Segment Open

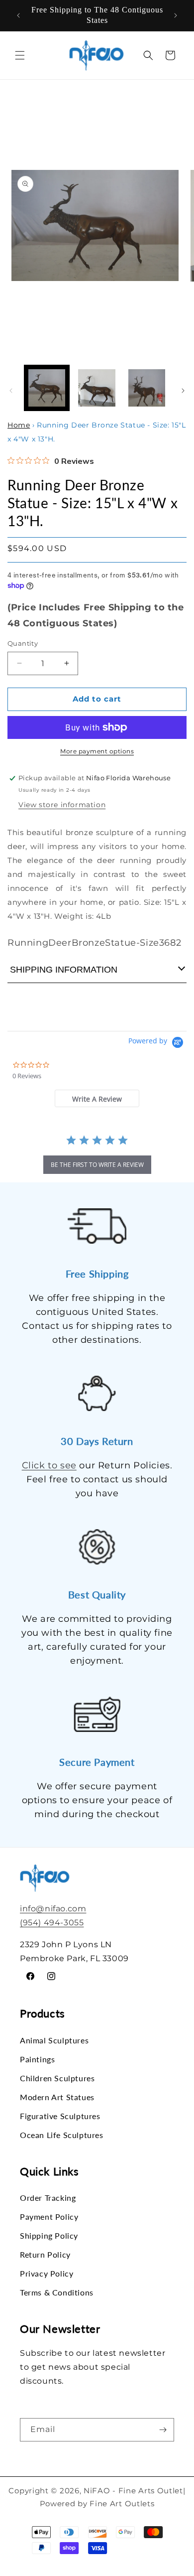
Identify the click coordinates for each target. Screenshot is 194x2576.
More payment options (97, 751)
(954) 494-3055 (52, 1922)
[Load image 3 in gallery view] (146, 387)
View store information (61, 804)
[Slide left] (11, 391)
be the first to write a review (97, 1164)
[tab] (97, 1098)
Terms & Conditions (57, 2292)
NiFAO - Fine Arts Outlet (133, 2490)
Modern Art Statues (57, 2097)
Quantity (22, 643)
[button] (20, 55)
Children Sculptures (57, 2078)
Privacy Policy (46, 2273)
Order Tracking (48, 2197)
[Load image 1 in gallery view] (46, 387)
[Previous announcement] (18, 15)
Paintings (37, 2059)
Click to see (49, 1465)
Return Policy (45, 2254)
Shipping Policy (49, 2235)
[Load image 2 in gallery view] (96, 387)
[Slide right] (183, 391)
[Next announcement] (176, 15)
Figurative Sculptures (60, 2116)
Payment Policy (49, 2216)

Segment Closed
Segment Open

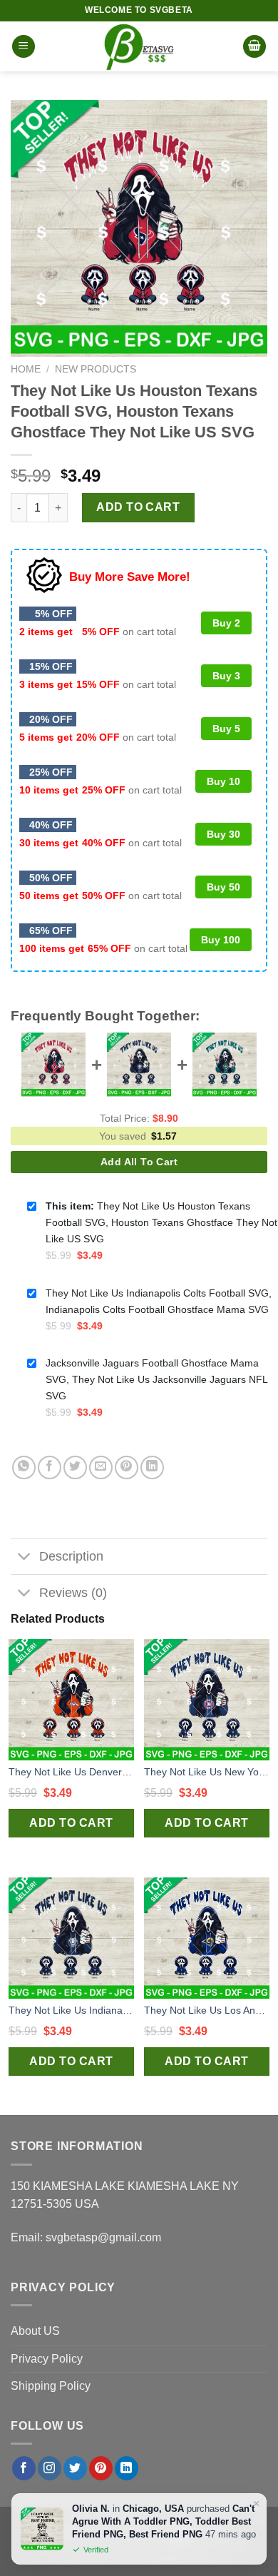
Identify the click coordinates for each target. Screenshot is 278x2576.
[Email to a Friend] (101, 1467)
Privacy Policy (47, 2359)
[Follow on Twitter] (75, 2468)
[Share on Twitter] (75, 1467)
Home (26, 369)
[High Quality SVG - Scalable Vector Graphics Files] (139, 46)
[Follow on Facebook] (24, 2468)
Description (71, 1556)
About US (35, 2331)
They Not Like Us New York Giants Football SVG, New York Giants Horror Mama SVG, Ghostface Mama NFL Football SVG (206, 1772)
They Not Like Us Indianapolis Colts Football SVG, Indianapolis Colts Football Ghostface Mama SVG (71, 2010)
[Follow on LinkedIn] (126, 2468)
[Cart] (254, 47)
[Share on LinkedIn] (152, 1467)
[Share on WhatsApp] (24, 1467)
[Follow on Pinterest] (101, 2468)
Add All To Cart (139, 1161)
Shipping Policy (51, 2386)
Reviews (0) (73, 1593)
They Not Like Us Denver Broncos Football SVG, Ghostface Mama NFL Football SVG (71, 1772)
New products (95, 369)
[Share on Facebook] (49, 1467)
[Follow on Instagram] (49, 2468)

Segment Closed
Segment Open

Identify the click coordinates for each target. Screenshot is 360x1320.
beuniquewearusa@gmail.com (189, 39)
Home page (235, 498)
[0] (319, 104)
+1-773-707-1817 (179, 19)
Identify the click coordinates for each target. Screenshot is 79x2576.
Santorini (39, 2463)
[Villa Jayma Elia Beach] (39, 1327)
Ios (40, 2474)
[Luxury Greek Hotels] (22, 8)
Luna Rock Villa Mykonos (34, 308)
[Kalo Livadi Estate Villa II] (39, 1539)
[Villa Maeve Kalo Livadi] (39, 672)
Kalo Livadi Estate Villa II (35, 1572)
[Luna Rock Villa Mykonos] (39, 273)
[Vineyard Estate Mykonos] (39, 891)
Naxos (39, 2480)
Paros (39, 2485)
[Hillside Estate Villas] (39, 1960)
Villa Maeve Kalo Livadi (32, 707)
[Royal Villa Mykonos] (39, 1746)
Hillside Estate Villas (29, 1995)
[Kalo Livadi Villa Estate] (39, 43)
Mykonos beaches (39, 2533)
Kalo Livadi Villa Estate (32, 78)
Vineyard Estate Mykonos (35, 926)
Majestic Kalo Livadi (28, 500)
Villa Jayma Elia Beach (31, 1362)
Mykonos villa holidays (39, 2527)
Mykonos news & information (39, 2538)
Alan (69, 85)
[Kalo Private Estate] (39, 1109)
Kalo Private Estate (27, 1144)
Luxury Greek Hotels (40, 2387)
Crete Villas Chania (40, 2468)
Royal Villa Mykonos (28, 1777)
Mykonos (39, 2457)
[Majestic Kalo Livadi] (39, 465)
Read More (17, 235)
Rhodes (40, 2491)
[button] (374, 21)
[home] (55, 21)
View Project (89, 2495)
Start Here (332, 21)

Segment Closed

What to work on » Look above for the line with "Screenshot is 194x2576." and the line with "Children Sculptures (57, 2078)". Write out those two lines and all the lines between them, exactly, and no others.

Task result »
Identify the click coordinates for each target. Screenshot is 194x2576.
More payment options (97, 751)
(954) 494-3055 (52, 1922)
[Load image 3 in gallery view] (146, 387)
View store information (61, 804)
[Slide left] (11, 391)
be the first to write a review (97, 1164)
[tab] (97, 1098)
Terms & Conditions (57, 2292)
NiFAO - Fine Arts Outlet (133, 2490)
Modern Art Statues (57, 2097)
Quantity (22, 643)
[button] (20, 55)
Children Sculptures (57, 2078)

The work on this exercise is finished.